EXERCISE INPUT:

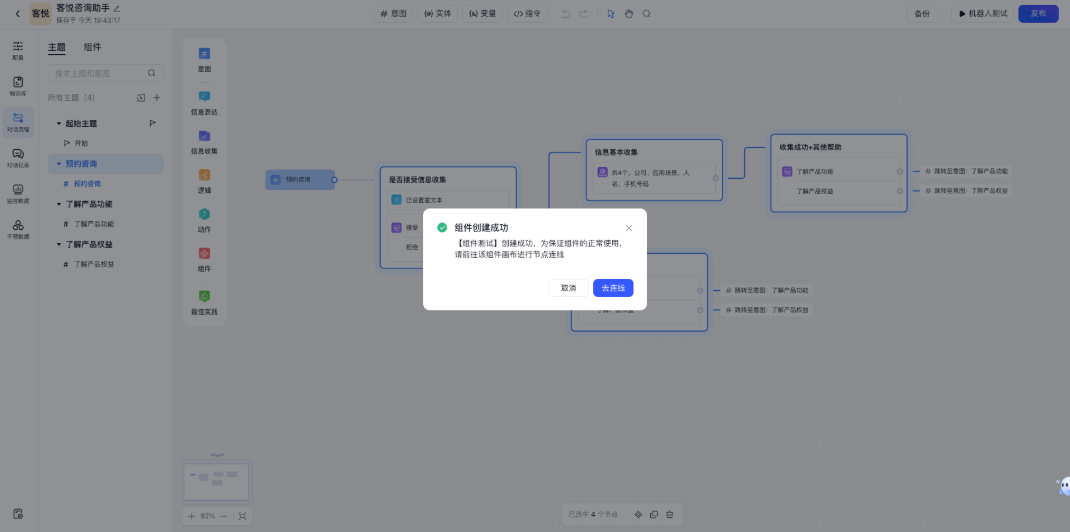This screenshot has height=532, width=1070.
Task: Collapse the 了解产品权益 topic group
Action: tap(59, 244)
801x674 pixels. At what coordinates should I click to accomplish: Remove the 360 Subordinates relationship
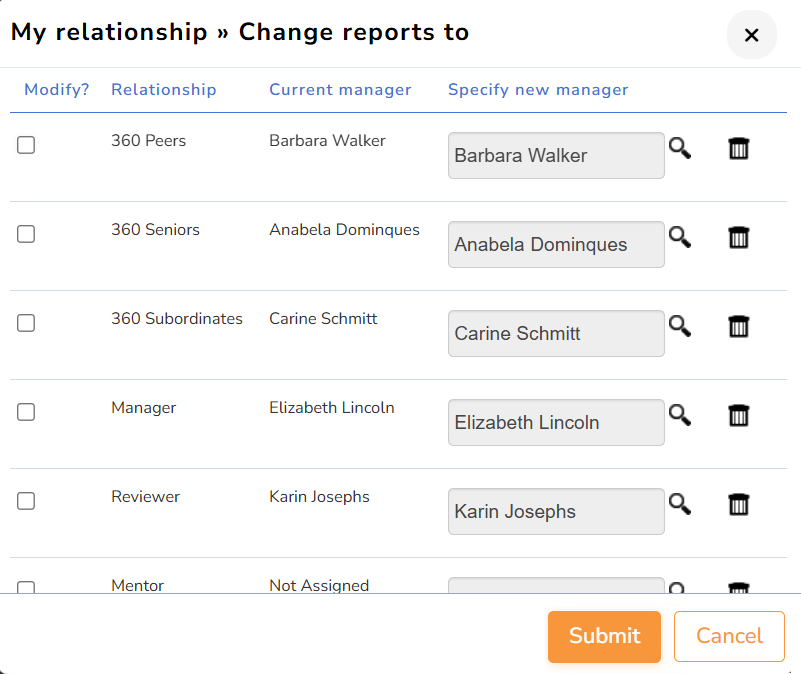(739, 327)
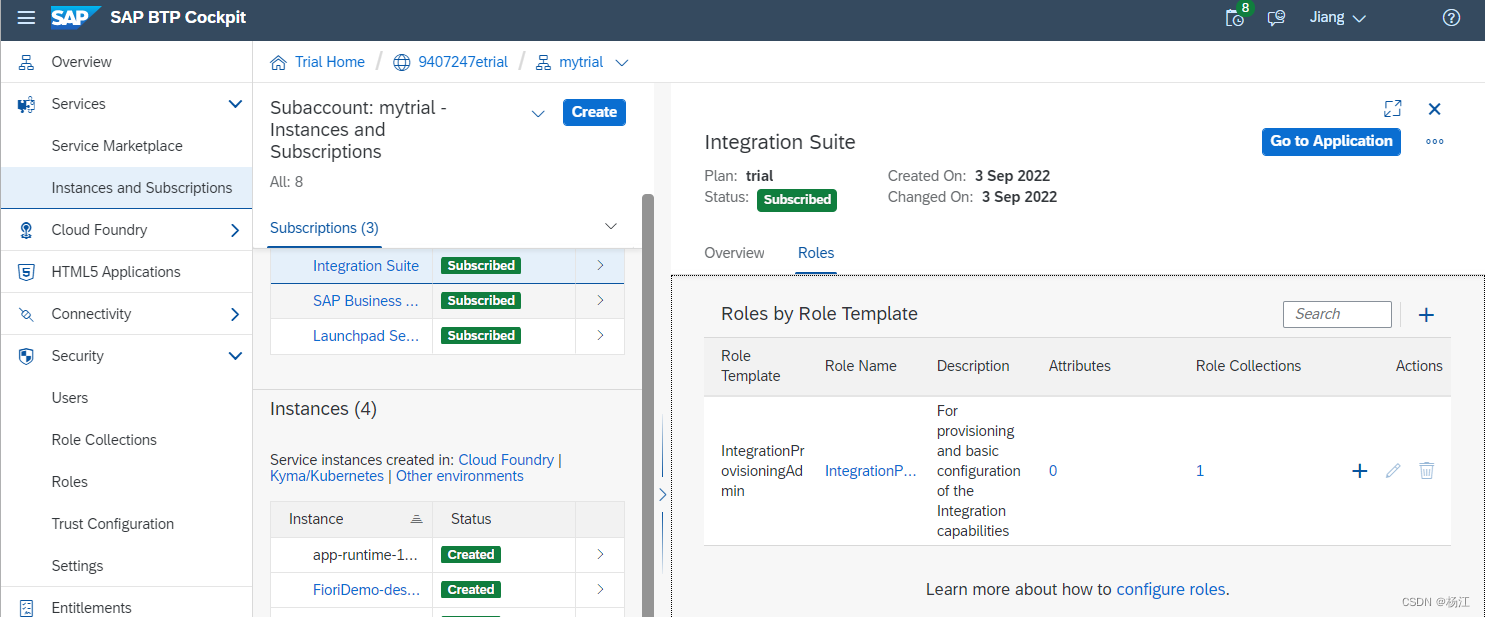This screenshot has height=617, width=1485.
Task: Open the Jiang user account dropdown
Action: (1337, 17)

TASK TO COMPLETE:
Quote every line of the records above word for word, leaving out the pictures.

CORRECT OUTPUT:
This screenshot has height=532, width=1070.
Task: Collapse the 了解产品权益 topic group
Action: tap(59, 244)
801x674 pixels. At what coordinates should I click to accomplish: Remove the 360 Subordinates relationship
(739, 327)
This screenshot has height=617, width=1485.
Task: Open the Jiang user account dropdown
Action: (1337, 17)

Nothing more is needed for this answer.